Futures for the balance of 2017 were trading around $55 a barrel, while calendar 2018 was fetching almost $56.

Analysts at Simmons & Co, energy specialists at U.S. investment bank Piper Jaffray, this week forecast the total oil and gas rig count would average 754 in 2017, 868 in 2018 and 979 in 2019. Most wells produce both oil and gas.

That compares with an average of 509 in 2016 and 978 in 2015, according to Baker Hughes data.

Analysts at U.S. financial services firm Cowen & Co said in a note this week that its capex tracking showed 27 E&P companies planned to increase spending by an average of 34% in 2017 over 2016. That spending increase in 2017 followed an estimated 47% decline in 2016 and a 35% decline in 2015, Cowen said, according to the 65 E&P companies it tracks.

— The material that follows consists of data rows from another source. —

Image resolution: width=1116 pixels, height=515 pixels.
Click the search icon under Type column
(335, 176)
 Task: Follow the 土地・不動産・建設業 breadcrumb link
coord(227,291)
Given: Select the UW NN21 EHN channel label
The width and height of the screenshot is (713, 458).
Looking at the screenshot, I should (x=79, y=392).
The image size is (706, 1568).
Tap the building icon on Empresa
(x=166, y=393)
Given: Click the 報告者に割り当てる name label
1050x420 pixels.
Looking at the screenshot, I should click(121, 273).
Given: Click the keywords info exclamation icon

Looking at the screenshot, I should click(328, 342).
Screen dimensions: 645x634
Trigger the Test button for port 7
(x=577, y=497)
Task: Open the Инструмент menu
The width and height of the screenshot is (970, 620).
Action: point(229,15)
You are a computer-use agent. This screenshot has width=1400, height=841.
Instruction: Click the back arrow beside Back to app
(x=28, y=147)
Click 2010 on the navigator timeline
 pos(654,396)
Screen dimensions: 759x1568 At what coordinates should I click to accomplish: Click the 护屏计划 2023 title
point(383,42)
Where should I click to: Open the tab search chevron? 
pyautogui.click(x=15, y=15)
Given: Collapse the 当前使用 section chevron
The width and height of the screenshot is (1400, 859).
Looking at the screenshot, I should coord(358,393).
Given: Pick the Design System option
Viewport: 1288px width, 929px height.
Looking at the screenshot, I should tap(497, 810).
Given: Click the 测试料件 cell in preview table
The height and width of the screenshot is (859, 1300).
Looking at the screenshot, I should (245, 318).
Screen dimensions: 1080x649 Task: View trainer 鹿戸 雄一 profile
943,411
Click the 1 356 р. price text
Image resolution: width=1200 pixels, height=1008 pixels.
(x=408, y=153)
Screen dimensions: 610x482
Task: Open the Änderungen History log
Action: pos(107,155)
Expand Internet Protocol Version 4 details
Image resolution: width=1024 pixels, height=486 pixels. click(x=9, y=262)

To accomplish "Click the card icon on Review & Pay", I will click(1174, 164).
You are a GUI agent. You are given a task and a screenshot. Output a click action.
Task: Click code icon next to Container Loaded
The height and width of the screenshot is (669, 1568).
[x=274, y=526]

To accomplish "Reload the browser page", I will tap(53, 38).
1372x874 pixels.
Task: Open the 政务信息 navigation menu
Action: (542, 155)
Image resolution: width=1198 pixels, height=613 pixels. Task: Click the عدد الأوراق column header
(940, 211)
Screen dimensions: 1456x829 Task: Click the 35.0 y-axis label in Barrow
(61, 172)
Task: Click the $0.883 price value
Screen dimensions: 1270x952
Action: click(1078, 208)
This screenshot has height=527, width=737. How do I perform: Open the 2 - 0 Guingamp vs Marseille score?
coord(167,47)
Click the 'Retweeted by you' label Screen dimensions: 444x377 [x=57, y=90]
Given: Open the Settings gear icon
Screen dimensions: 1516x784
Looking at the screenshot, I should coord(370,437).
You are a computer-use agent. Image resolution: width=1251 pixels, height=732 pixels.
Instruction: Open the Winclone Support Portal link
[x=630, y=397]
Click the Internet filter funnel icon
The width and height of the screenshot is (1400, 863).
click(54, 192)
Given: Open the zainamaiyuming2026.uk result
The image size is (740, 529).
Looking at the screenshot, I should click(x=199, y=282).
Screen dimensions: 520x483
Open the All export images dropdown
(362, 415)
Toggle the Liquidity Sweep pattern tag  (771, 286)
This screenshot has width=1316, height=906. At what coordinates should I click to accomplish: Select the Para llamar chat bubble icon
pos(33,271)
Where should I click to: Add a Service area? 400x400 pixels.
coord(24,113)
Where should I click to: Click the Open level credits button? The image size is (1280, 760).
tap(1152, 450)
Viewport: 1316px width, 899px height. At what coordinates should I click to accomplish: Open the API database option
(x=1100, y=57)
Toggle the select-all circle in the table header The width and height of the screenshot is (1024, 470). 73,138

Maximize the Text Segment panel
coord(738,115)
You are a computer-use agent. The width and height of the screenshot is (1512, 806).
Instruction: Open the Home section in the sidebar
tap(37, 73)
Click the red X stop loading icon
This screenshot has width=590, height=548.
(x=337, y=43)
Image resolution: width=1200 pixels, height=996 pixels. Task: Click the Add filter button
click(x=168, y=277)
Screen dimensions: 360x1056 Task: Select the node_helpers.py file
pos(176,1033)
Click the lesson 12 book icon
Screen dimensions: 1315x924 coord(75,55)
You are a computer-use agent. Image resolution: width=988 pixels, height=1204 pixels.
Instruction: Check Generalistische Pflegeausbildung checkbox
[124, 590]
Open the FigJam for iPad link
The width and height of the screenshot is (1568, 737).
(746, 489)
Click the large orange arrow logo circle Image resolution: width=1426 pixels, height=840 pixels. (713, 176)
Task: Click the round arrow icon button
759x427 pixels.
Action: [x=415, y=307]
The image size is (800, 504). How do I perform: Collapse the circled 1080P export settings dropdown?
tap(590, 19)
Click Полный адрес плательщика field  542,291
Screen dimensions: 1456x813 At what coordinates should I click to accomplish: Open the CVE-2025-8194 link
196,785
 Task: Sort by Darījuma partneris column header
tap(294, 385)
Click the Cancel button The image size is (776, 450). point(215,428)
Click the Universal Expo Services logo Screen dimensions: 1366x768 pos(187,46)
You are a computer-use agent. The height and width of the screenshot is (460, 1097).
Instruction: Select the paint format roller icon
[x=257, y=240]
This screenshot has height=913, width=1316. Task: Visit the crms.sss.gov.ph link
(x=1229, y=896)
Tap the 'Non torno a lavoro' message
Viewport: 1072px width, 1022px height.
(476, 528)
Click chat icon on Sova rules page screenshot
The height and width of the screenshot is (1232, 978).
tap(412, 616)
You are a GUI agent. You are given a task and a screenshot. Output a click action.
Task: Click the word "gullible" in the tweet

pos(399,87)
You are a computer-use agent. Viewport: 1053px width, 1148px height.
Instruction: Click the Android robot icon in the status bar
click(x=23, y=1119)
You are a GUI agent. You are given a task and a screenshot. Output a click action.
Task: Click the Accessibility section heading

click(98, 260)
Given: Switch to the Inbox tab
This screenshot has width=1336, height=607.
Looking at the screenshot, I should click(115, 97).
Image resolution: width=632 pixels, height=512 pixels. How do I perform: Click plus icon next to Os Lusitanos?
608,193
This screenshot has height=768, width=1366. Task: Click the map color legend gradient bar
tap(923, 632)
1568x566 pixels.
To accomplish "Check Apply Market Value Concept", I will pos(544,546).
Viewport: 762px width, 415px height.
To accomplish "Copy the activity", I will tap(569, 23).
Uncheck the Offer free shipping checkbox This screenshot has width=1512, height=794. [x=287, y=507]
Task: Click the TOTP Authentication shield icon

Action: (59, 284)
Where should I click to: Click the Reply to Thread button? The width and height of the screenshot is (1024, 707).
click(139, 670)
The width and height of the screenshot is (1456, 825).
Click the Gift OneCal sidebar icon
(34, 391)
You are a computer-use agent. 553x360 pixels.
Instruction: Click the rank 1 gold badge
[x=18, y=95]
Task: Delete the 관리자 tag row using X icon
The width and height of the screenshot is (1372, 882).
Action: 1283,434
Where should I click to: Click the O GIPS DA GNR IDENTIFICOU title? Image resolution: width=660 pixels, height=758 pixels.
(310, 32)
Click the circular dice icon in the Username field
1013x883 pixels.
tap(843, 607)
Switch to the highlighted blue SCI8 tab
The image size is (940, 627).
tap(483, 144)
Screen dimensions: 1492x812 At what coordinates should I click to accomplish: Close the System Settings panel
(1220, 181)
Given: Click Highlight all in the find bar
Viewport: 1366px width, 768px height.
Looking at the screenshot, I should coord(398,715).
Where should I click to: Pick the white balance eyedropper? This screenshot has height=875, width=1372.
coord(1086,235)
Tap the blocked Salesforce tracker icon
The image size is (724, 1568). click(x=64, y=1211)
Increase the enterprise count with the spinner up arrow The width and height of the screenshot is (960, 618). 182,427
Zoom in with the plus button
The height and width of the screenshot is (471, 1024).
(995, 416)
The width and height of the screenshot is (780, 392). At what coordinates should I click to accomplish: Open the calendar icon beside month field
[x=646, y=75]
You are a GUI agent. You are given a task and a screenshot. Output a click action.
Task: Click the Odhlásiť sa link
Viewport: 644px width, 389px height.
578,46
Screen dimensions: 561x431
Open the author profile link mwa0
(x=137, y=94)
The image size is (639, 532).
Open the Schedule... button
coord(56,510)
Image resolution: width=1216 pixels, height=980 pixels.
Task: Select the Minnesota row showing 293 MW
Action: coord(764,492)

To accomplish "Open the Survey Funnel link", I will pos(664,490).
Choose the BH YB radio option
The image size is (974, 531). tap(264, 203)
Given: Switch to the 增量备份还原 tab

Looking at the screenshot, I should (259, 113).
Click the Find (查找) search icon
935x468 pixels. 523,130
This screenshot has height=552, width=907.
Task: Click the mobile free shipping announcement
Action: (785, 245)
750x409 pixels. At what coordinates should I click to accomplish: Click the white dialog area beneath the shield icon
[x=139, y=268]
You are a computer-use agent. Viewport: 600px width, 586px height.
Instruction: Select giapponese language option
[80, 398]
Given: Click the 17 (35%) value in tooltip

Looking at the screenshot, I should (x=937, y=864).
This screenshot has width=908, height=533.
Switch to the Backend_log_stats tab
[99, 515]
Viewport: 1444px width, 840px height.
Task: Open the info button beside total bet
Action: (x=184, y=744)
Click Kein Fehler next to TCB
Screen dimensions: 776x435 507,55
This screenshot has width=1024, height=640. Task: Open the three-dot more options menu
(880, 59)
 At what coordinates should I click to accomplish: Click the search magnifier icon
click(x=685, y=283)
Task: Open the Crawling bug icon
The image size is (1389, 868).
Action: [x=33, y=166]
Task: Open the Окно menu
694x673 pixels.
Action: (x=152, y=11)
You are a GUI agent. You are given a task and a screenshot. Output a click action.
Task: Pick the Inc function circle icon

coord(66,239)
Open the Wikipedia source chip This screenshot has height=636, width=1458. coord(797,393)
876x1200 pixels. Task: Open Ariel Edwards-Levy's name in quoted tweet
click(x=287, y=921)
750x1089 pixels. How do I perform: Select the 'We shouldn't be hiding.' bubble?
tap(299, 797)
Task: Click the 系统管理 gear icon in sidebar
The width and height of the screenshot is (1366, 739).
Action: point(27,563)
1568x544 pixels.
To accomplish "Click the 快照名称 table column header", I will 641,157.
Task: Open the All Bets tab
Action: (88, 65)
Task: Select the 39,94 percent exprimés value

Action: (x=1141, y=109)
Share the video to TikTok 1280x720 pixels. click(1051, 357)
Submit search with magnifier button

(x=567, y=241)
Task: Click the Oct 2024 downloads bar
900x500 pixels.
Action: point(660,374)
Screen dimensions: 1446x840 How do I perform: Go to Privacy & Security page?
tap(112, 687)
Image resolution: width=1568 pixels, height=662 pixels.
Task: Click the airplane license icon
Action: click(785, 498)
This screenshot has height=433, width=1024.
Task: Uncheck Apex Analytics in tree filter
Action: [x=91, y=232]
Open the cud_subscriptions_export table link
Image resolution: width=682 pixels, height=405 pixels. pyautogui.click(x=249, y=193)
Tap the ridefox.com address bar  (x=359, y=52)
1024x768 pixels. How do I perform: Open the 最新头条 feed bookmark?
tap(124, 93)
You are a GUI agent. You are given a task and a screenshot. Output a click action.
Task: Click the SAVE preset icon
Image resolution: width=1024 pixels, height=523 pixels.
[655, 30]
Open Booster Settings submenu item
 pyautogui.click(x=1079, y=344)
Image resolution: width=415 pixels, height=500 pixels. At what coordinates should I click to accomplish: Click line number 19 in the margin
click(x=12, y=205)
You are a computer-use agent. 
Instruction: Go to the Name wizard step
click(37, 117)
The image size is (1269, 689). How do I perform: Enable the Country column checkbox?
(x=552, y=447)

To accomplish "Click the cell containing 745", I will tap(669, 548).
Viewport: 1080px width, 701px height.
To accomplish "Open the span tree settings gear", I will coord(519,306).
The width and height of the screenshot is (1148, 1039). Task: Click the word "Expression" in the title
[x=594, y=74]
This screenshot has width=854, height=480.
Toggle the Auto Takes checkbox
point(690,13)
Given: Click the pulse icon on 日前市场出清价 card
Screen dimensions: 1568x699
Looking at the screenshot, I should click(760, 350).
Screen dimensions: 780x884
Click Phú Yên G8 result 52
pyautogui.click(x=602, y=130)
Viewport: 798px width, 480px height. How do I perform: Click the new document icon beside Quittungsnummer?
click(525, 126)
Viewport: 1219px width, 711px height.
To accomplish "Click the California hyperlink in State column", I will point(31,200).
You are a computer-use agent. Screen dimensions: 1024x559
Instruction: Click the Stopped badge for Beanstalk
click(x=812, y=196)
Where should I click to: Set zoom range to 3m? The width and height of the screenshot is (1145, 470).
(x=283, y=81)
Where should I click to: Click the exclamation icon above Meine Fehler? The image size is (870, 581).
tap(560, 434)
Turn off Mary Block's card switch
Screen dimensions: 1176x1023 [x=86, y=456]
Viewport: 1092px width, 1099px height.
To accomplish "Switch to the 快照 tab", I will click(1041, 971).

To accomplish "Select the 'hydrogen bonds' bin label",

U.S. oil production was rebounding, led by light tight oil, also commonly known as shale oil, as exploration drilling increased and wells became more efficient, the International Energy Agency (IEA) said on Jan. 19. On average, the IEA said in its monthly report, it expected U.S. light tight production to grow by closer to 170,000 barrels per day (bbl/d) in 2017, after falling by nearly 300,000 bbl/d in 2016.

The head of the IEA, Fatih Birol, said in Davos, Switzerland, on Jan. 19 that he expected U.S. shale oil output to rebound by as much as 500,000 bbl/d over the course of 2017, which would be a new record.